Suspicious Reconnaissance Activity Through Wsl
Query
let WSLSuspicousList = dynamic(["whoami", "uname", "find", "grep", "cron -l", "/etc/shadow", "/etc/passwd", "/etc/sudoers", "w"]);
let TimeFrame = 30d; // Choose the best timeframe for your investigation
DeviceInfo
| where RegistryDeviceTag has "WSL2"
| project DeviceId
| join ( DeviceProcessEvents
| where Timestamp > ago(TimeFrame)
| where ActionType == "ProcessCreated"
| where ProcessCommandLine has_any (WSLSuspicousList)
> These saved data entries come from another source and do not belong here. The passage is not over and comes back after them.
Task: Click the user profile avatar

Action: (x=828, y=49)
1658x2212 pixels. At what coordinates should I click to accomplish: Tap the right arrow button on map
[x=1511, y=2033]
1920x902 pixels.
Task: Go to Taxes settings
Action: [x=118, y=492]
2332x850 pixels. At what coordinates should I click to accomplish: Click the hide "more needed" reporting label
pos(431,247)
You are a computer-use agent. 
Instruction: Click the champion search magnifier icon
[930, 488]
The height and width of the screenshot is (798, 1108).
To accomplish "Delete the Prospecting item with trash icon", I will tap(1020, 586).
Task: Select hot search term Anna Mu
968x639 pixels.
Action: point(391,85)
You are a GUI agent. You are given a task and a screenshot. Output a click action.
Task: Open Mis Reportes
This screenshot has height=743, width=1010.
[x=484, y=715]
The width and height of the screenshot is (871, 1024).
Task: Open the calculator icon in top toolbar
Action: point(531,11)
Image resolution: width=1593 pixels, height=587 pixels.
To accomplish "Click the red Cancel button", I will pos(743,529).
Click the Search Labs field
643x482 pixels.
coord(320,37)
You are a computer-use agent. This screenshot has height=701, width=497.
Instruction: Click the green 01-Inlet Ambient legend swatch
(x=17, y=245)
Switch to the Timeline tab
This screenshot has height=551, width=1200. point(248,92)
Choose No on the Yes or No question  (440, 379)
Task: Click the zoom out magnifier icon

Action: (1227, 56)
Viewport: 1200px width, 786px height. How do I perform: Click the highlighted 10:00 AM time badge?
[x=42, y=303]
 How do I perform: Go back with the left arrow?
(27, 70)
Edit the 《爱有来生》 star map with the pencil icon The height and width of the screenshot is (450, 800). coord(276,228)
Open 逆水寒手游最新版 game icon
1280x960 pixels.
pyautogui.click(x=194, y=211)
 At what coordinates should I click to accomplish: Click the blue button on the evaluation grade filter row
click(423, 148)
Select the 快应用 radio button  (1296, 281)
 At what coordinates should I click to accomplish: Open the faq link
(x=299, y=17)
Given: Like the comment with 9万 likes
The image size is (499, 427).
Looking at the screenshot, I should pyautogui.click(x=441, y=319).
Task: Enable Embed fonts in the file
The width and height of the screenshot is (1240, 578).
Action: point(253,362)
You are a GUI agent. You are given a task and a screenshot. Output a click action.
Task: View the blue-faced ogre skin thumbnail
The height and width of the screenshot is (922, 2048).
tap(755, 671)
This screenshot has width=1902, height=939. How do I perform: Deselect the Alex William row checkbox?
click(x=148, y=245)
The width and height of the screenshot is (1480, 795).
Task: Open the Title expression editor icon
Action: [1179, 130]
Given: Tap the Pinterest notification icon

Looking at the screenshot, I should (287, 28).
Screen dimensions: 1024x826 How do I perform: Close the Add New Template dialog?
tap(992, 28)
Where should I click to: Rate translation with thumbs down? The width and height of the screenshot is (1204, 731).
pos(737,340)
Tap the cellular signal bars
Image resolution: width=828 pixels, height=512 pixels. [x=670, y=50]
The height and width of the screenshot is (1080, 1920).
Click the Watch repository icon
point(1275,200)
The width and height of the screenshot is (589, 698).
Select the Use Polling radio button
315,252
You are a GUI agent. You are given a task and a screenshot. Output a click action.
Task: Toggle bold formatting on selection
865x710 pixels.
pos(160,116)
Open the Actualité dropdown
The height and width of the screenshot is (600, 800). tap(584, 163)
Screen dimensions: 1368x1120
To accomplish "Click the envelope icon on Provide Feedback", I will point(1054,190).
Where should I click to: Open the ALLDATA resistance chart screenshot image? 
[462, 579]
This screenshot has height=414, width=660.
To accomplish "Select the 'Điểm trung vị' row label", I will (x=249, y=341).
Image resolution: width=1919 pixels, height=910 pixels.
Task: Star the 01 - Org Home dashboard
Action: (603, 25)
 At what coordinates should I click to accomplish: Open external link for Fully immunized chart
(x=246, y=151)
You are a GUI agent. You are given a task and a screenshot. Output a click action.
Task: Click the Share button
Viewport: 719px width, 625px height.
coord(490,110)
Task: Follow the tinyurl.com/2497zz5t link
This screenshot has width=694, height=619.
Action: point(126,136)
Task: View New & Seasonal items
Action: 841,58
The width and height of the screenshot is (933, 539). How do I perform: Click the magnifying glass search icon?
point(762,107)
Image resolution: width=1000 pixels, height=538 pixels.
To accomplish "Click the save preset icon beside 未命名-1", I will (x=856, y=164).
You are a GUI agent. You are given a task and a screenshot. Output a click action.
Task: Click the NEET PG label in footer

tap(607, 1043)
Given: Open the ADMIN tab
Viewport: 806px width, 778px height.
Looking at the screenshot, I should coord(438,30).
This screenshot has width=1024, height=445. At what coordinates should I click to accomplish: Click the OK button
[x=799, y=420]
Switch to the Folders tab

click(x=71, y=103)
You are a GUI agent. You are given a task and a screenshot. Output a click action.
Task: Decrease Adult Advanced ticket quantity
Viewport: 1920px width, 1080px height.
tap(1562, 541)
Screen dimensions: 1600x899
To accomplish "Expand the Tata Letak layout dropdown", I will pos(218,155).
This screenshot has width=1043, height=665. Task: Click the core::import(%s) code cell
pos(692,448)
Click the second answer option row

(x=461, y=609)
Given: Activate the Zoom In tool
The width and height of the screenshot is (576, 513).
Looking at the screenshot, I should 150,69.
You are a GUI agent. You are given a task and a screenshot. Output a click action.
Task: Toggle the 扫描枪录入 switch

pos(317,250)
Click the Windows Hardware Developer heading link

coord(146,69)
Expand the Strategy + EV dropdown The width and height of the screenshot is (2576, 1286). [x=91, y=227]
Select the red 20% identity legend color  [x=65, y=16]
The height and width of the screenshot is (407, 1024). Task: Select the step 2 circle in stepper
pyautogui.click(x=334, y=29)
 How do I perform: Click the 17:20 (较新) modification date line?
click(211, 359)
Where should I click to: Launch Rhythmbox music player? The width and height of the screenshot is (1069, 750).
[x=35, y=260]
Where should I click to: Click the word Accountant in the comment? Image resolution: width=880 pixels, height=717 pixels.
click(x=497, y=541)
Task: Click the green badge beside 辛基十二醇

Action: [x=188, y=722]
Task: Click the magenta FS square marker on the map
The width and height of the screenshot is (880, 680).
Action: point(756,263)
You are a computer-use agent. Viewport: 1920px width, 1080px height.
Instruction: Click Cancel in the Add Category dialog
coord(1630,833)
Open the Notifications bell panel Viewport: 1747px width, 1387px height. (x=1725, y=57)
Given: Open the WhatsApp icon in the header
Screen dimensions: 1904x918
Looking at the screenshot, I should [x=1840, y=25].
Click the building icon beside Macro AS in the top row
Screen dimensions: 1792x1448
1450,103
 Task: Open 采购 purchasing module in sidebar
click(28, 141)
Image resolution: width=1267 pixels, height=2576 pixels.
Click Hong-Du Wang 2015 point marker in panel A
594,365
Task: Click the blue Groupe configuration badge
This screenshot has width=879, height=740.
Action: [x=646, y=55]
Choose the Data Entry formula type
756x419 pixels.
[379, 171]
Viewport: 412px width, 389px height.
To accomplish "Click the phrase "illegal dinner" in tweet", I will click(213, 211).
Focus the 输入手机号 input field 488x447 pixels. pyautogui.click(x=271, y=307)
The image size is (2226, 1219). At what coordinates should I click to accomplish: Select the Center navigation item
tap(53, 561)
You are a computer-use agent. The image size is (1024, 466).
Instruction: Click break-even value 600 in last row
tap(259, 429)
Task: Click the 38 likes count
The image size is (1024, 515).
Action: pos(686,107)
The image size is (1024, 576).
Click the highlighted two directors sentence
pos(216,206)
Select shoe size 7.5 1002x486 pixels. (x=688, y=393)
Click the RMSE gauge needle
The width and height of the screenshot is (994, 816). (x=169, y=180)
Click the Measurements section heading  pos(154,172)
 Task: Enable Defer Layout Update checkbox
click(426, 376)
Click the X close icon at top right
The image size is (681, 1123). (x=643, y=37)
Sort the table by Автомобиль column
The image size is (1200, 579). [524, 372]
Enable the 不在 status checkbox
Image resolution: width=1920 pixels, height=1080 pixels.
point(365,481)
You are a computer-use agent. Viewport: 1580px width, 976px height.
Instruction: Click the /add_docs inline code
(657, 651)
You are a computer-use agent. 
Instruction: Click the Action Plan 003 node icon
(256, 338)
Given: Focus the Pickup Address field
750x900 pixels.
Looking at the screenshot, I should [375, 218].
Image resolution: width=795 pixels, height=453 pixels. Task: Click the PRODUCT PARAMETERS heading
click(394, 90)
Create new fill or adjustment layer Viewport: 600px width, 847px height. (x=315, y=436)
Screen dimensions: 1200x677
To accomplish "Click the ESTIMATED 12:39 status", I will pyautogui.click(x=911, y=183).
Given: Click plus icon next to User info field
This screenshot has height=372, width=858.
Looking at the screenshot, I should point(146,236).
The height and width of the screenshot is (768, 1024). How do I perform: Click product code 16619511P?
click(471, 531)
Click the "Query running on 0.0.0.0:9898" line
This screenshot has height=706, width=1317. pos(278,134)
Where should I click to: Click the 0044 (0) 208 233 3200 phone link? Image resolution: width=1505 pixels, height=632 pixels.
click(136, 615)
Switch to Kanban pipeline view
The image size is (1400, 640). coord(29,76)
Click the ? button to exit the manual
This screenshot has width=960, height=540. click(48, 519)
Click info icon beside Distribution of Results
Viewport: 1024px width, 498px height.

| project TimeGenerated, WSLDeviceID = DeviceId, DeviceName, FileName, FolderPath, ProcessId, ProcessCommandLine, AccountDomain, AccountName
)
on $left.DeviceId == $right.WSLDeviceID
| sort by TimeGenerated descAbout this query
Suspicious reconnaissance activity through WSL
Description
The following query will assist in hunting for suspicious activity similar to reconnaissance in WSL environments at endpoints.
References
Microsoft Defender XDR & Microsoft Sentinel
MITRE ATT&CK Mapping
- Tactic: Defense Evasion
- Technique ID: T1202
- Indirect Command Execution
Source
- MDE
Versioning
| Version | Date | Comments |
|---|---|---|
| 1.0 | 24/06/2024 | Initial publish |
Explanation
This query helps to find suspicious reconnaissance activity in WSL environments on endpoints by looking for specific commands being run. It checks for commands like "whoami" and "grep" within a specified timeframe and shows details like device name, file name, and account information. It is useful for detecting potential threats in WSL environments.